A day in the life of Bloodwood
Diary of a typical day
“woke up, got out of bed, road a-closed across from my shed”
Except for terminal bureaucratic compliance and severe thunderstorm warnings, every day at Bloodwood is the same..it’s different. When you are self-employed and the Boss is a bastard, there is nowhere to hide and nowhere to run. Look, I attempt some shape to each day..exercise at 6.30, coffee and breakfast at 7; perhaps a glance at the firewall protected headlines in the Silly Boring Herald imagining what the text of the story contains and why the picture of the elephant in the corner seems stubbornly to be called GOP. Actually, I get much more value by not crossing the publication firewall because I can construct any number of stories to go with each headline and picture. It represents much better value in my opinion and is certainly much more newsworthy.
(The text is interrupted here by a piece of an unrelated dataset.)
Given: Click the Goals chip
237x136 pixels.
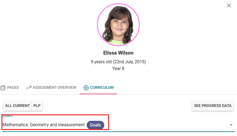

The paywall protects the sensibilities of right-minded folk.
Then off to do a spot of de-suckering (sic) in our neatly retrained Chardonnay vineyard before a leisurely luncheon of continental small goods and matching wines.
An early afternoon nap is had in front of the fire before the exacting performance required when our one cellar door tasting of the day sensibly occurs at 3pm.
Disappointed wine club non-member
Following that exchange of pleasantries and credit cards, it’s off to read the next illuminating chapter in Penny Olsen’s fully fledged “Flight of The Budgerigar” before a pre-dinner stroll down to the dam to feed the Murray Cod.
Following an umami-centered meal and matching wines, we settle down to the latest quirky blood-soaked Danish comedy. By 10pm, in accordance with our circadian rhythms, we repair to bed convinced that if God had meant us to use our hands while eating frikadeller meat patties, She wouldn’t have invented knives and forks.
Oh, did I not mention the calves I had to re-unite with their mothers in the middle of the night when a couple of them managed to get stuck in a tree lane and bellowed their lungs out; nightshirts, gum boots and umbrellas sprayed in calf scours is the picture you won’t ever see;
Testing the handling of the tractor.
or the tractor I bogged while tying to slash a track below the cod dam;
Another day in paradise
or the pallet of wine which slid off the side of the forklift in transit between the bottling line and the cellar;
or maybe hand-mowing the vineyard because it’s been so damned wet and we don’t use herbicides at Bloodwood..
or perhaps the mad rush into the courier depot for late orders from restaurants in Sydney who expect delivery tomorrow and don’t seem to realise we are 250kms away..over a mountain range..in a flood zone. No? Well maybe that’s a story for another time.
Cellar flood
Now I have to keep an appointment I made..meeting a man from the motor trade.